Extracted records
□ □ □ □ □
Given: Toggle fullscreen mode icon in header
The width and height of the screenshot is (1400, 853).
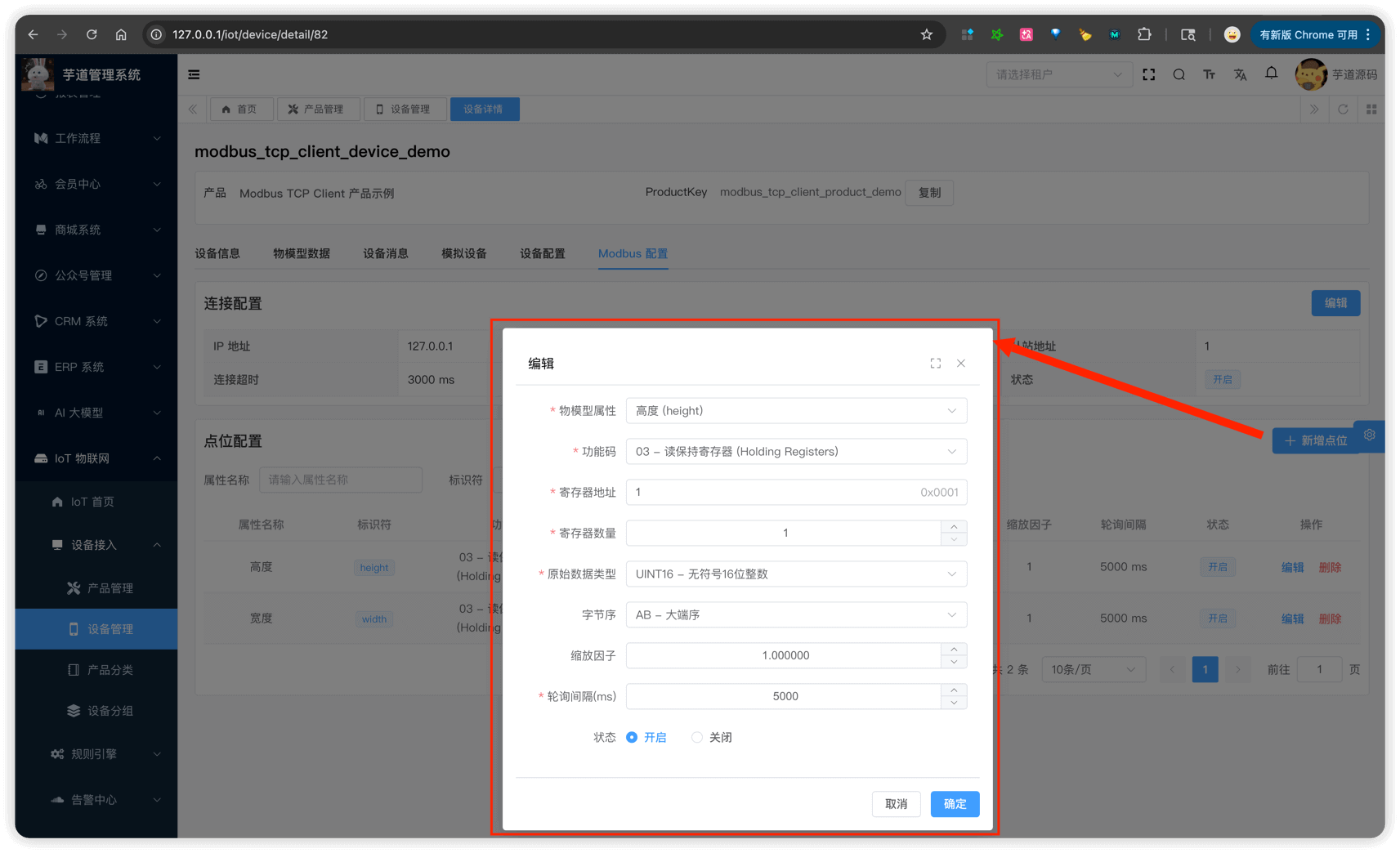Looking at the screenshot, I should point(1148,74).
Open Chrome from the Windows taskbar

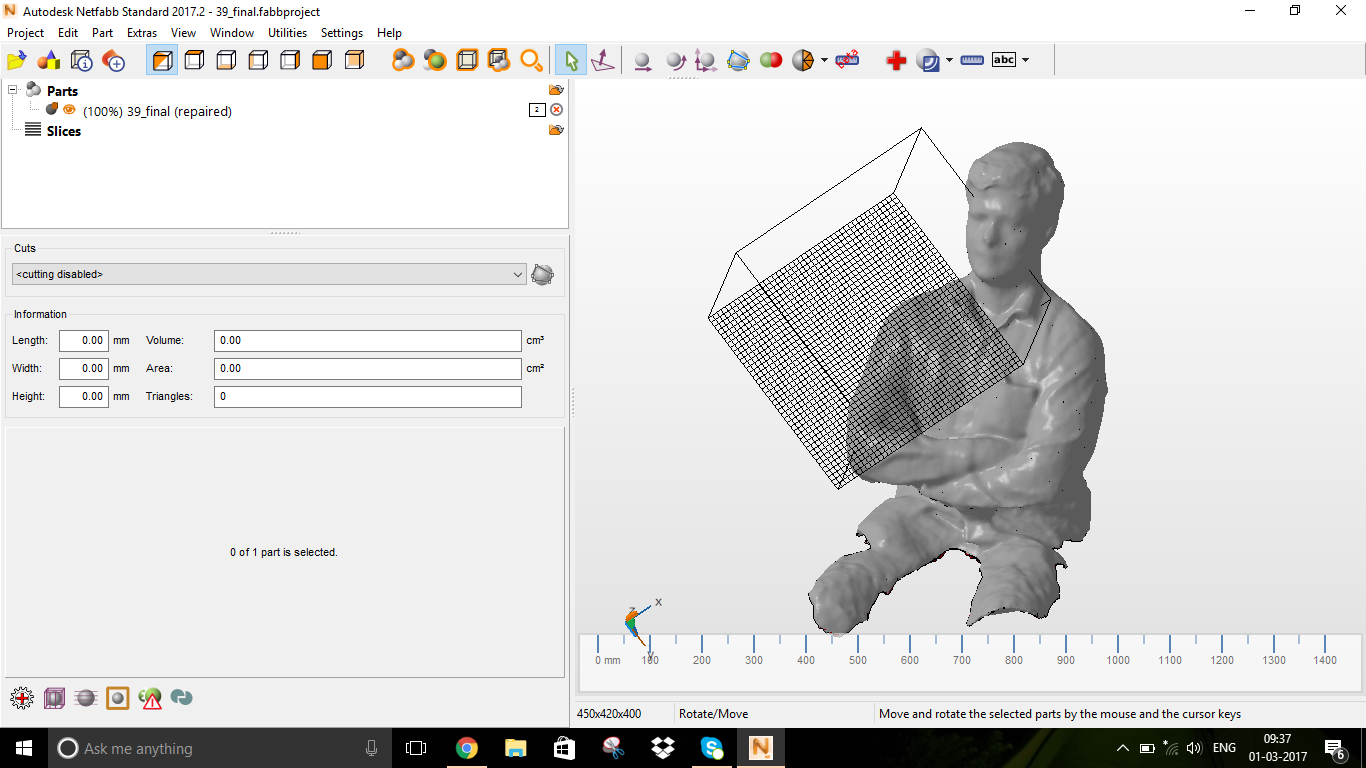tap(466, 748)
□ □ □ □ □
When you return the records, keep every word unchanged and drop the pictures.

Given: Toggle fullscreen mode icon in header
The width and height of the screenshot is (1400, 853).
Looking at the screenshot, I should point(1148,74).
Open Chrome from the Windows taskbar

tap(466, 748)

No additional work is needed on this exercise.